To: Veterans and Principals

 From: John C. Bogle

 Date: April 10, 2014

 Re: More Recognition for Our Firm

             The spate of attention focused on Vanguard that took me three consecutive mailings to send you (on March 4, March 5, and March 6, 2014) subsided. But, surprisingly, it resumed about 10 days ago, although this note requires only two mailings. This is the first such mailing; the second will be circulated on Tuesday, April 15.

 1)      “The Inspiration for John Bogle’s Great Invention.” On March 5, The Wall Street Journal’s MarketWatch began a series called “Things Written Long Ago That I Wish I Had Read Long Ago.” The first essay in the series was columnist George Sisti’s piece on Paul Samuelson’s essay, “Challenge to Judgment,” published in the very first issue of The Journal of Portfolio Management in 1974. As many of you know, it was this essay that helped inspire the creation of the world’s first index mutual fund. To this day, I remember in considerable detail this remarkable piece, and the credibility that this brilliant Nobel Laureate brought to my forthcoming creation.

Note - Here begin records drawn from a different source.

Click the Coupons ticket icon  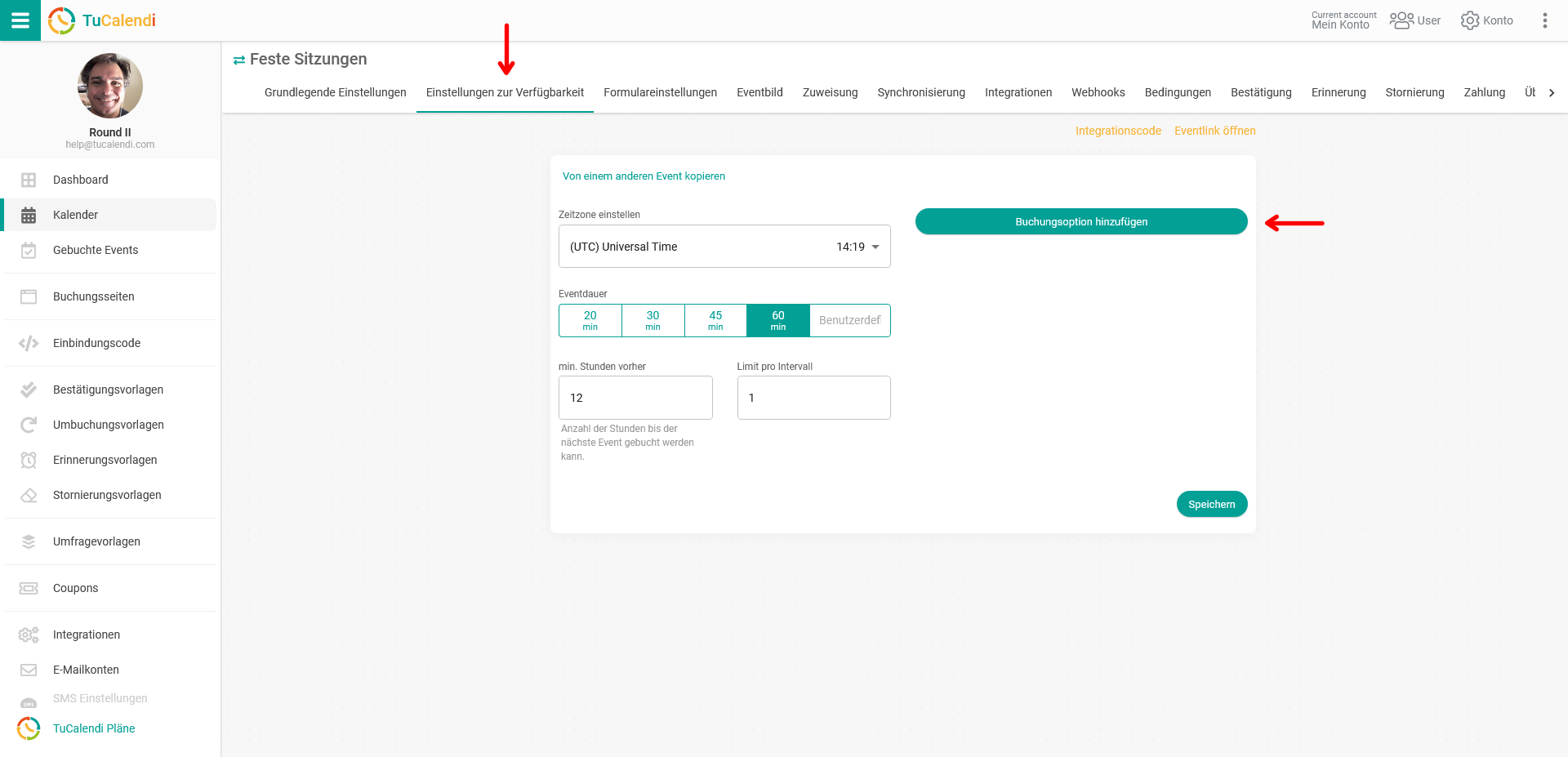coord(29,588)
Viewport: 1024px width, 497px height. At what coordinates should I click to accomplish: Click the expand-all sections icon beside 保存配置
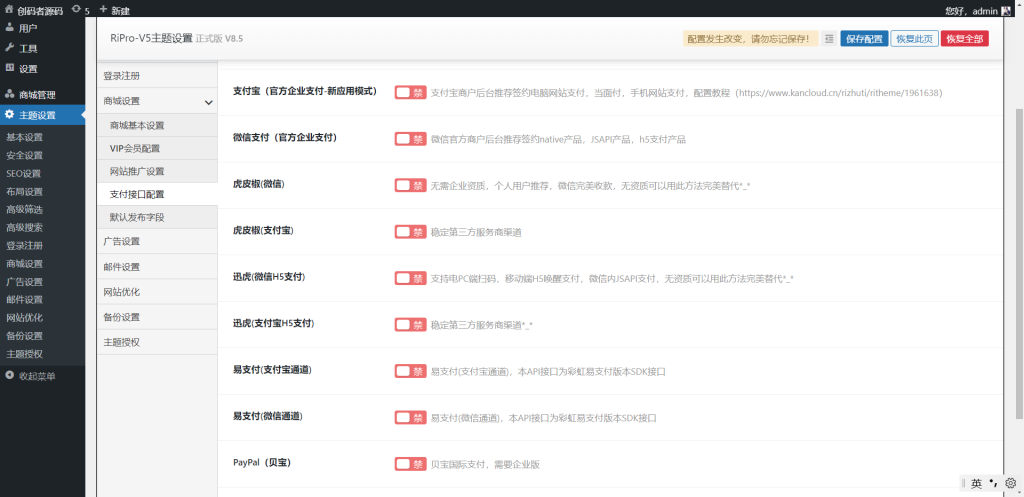tap(828, 39)
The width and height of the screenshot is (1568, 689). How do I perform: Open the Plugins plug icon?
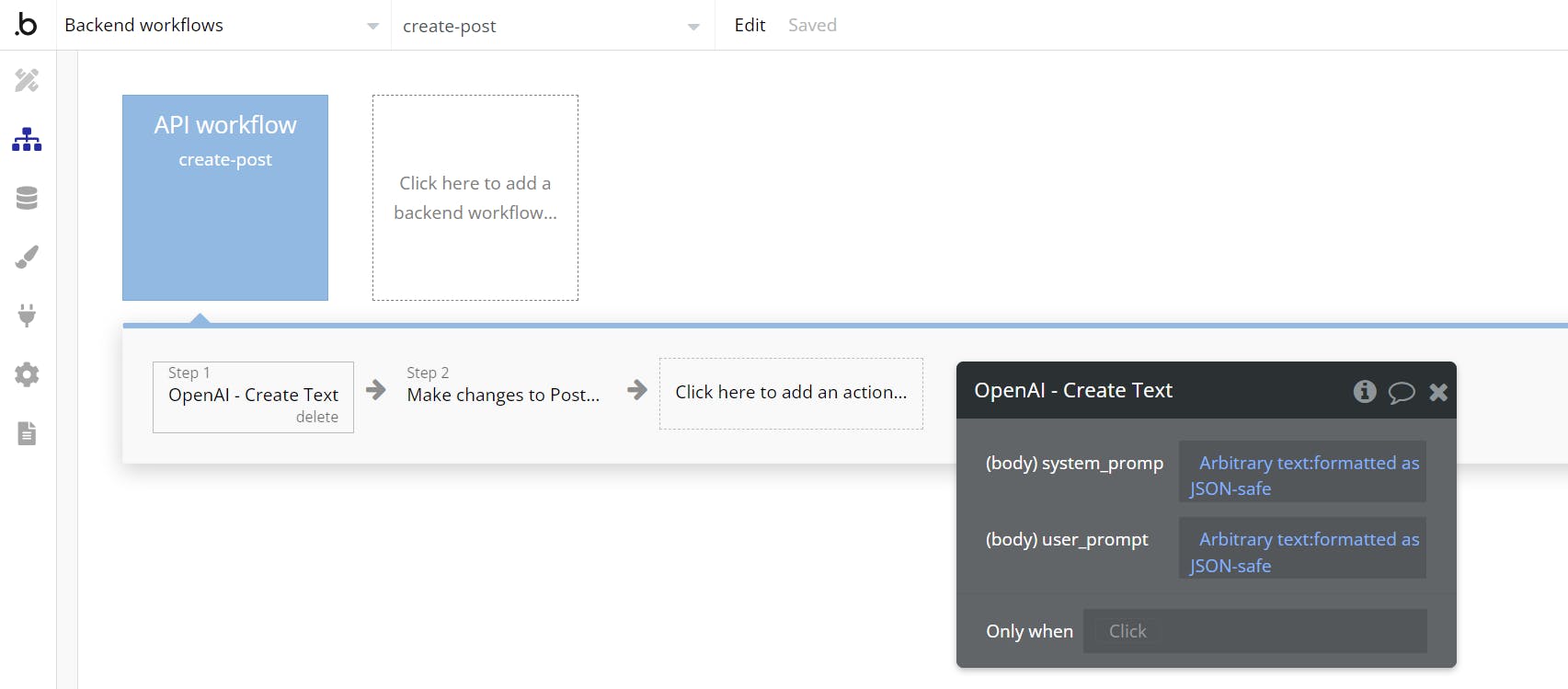(27, 316)
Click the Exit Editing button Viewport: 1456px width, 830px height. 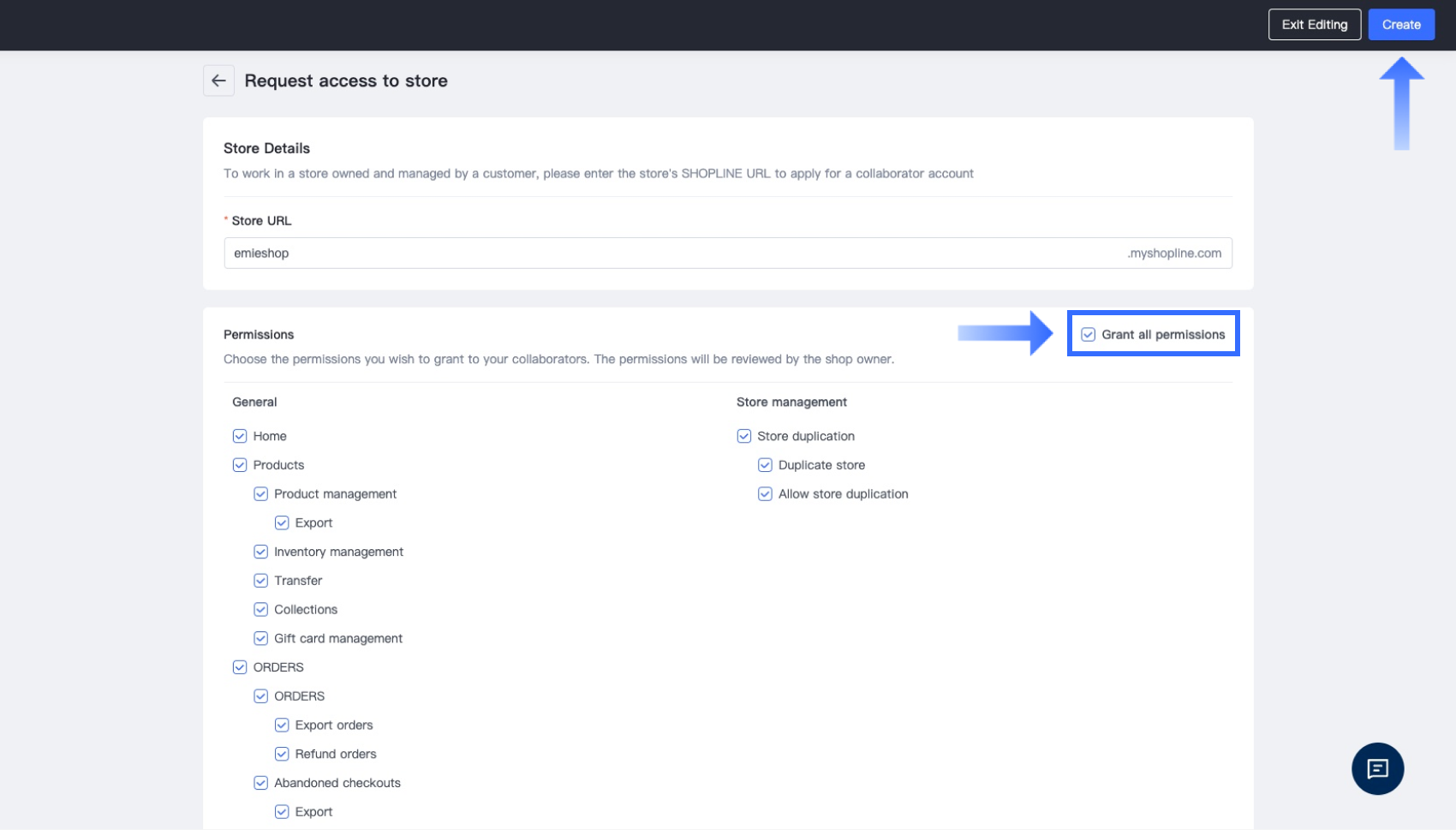coord(1314,25)
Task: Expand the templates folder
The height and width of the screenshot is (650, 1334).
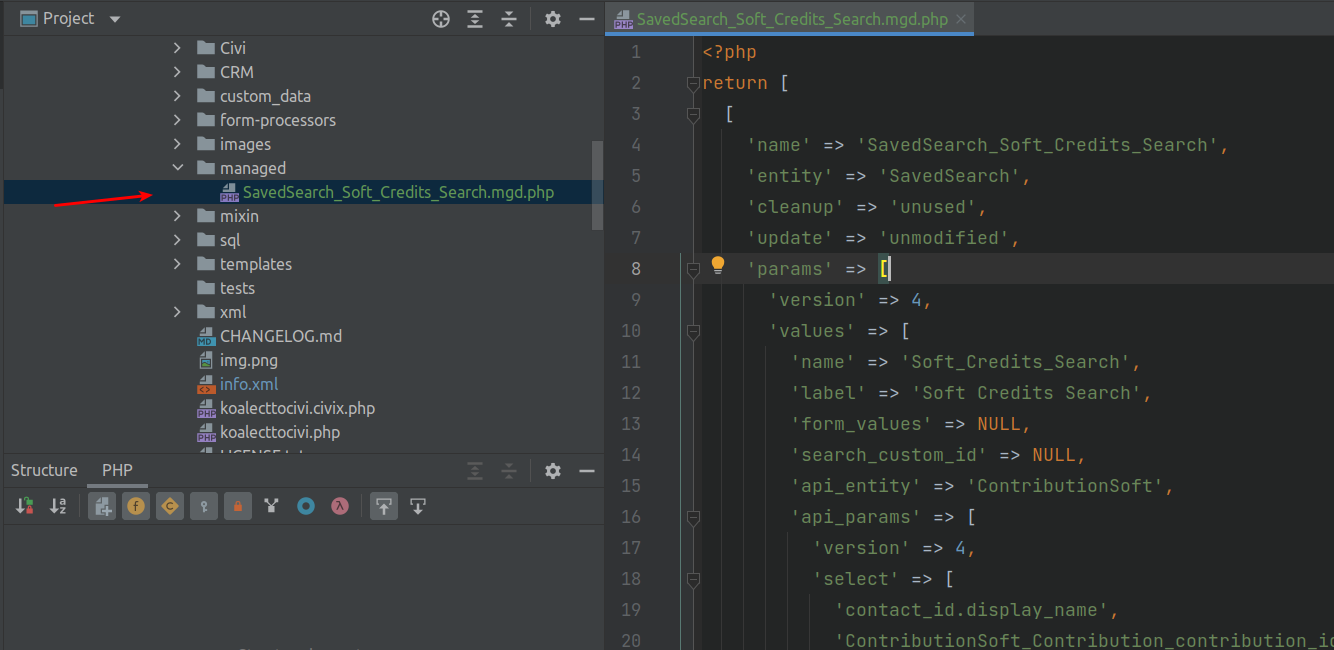Action: (178, 264)
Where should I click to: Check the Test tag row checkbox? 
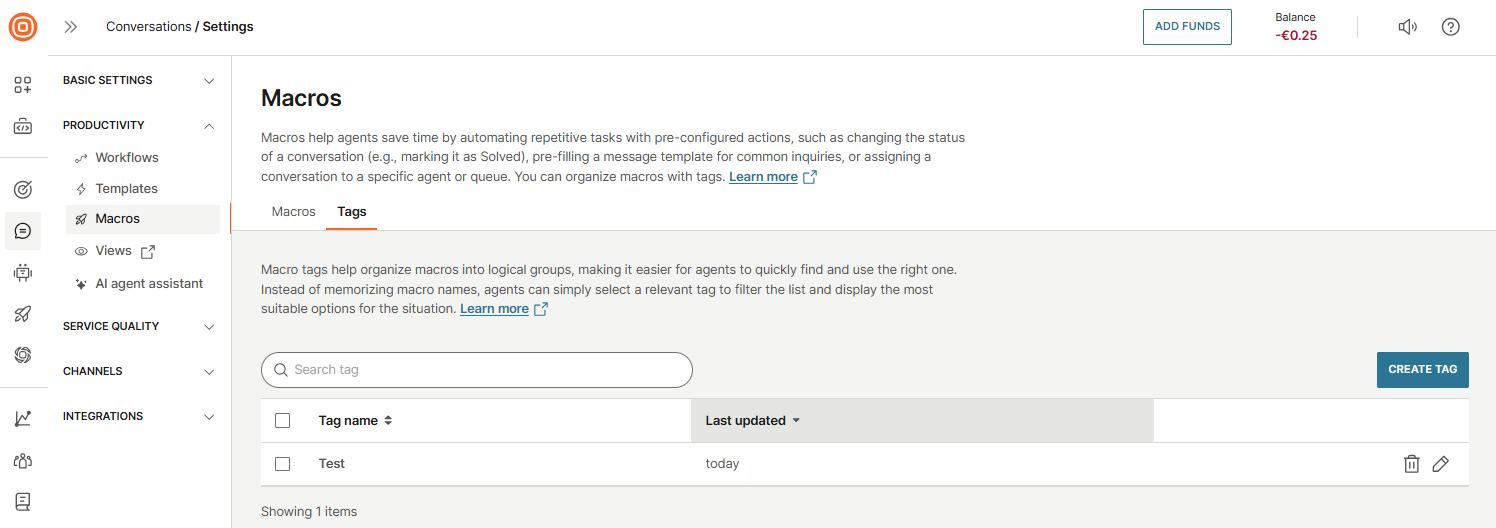282,464
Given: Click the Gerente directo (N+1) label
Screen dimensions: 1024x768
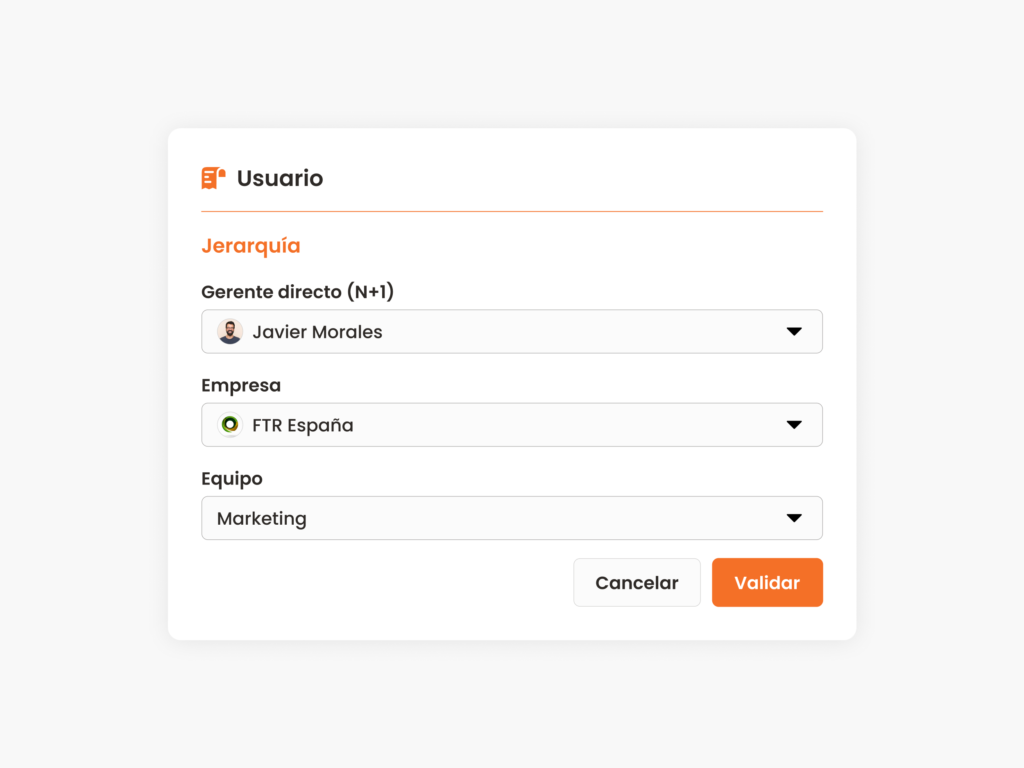Looking at the screenshot, I should click(x=297, y=291).
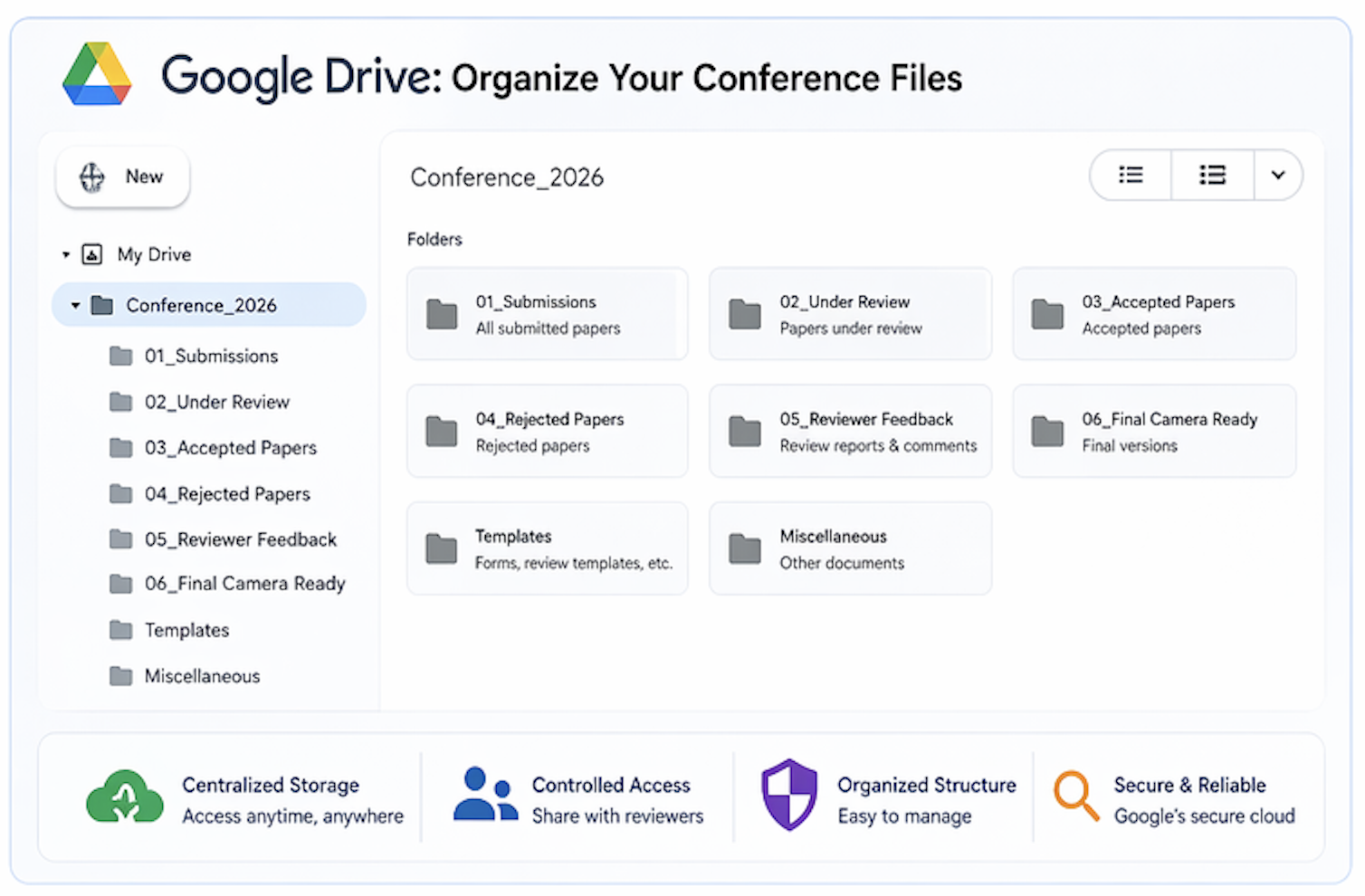This screenshot has height=896, width=1365.
Task: Switch to the second bold list view icon
Action: [1212, 176]
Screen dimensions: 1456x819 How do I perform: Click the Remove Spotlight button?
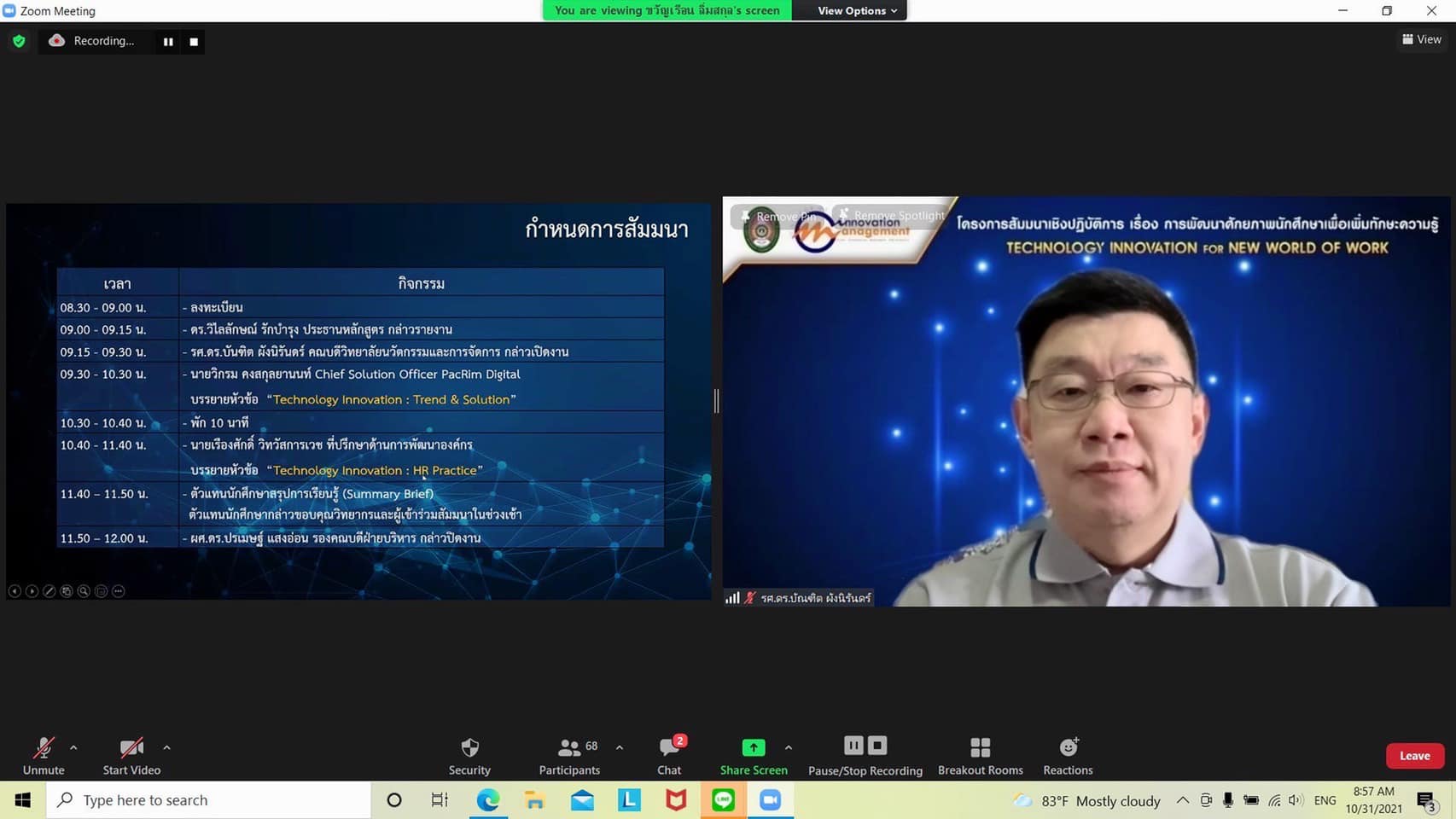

2)      “You Don’t Know Jack: The Education of Jack Bogle.” On April 4, the Philadelphia Business Journal published this lengthy interview, focused on Vanguard’s history and my long career. Perhaps I was a bit too honest in responding to the final question, but that kind of candor is a small price to pay for the credibility that Vanguard has established with the press and the public.

3)      “Bogle: Tilt To Corporates for More Yield.” Olly Ludwig, financial editor of (formerly, not, for me, a happy change!) covers a wide range of issues relating to Vanguard and the fund industry. Some of the numbers are a bit garbled, but you’ll get the point. Despite another bit of controversy, stories don’t get much more positive for our firm than this one.

Happy reading! More to come.



A Memo from John C. Bogle
Mike - Mar 06, 2014

To: Veterans and Principals

From: John C. Bogle

Date: March 6, 2014

Re: The Cascade of Press Coverage Abates . . . for a Moment.


Part III

As promised yesterday, just a single final addition to the recent flurry of favorable public recognition of Vanguard. (Part I, March 4, 2014. The ECONOMIST and The Financial Analysts Journal—“The Arithmetic of ‘All-In’ Investment Expenses.” Part II, March 5, 2014. The Warren Buffett endorsement, etc.)

 In Part III, Finance in Philadelphia–Leadership, Decline, Renaissance,” I’m sending along a major speech on the role of our Greater Philadelphia region in contributing to America’s economy. As you will note, Vanguard is now the leader of our region’s recent renaissance. In that role, each of us here has an obligation to represent our community with knowledge of the past, dedication to high standards, and conduct characterized by integrity and humility.

The text of the speech is preceded by an article in The Philadelphia Inquirer on February 7, 2014, reporting on the forum in which I delivered my remarks. One local journalist described my essay as “excellent, revelatory reading. I love the irony of how the Quaker precept of thrift has returned to fashion, thanks to Vanguard, vision, and perseverance.” My historical perspective begins with Robert Morris in 1776 (and, in the same year, the wisdom of Adam Smith). Today, as by far the largest firm in the giant mutual fund industry, we have become the embodiment of thrift and simplicity. These principles work!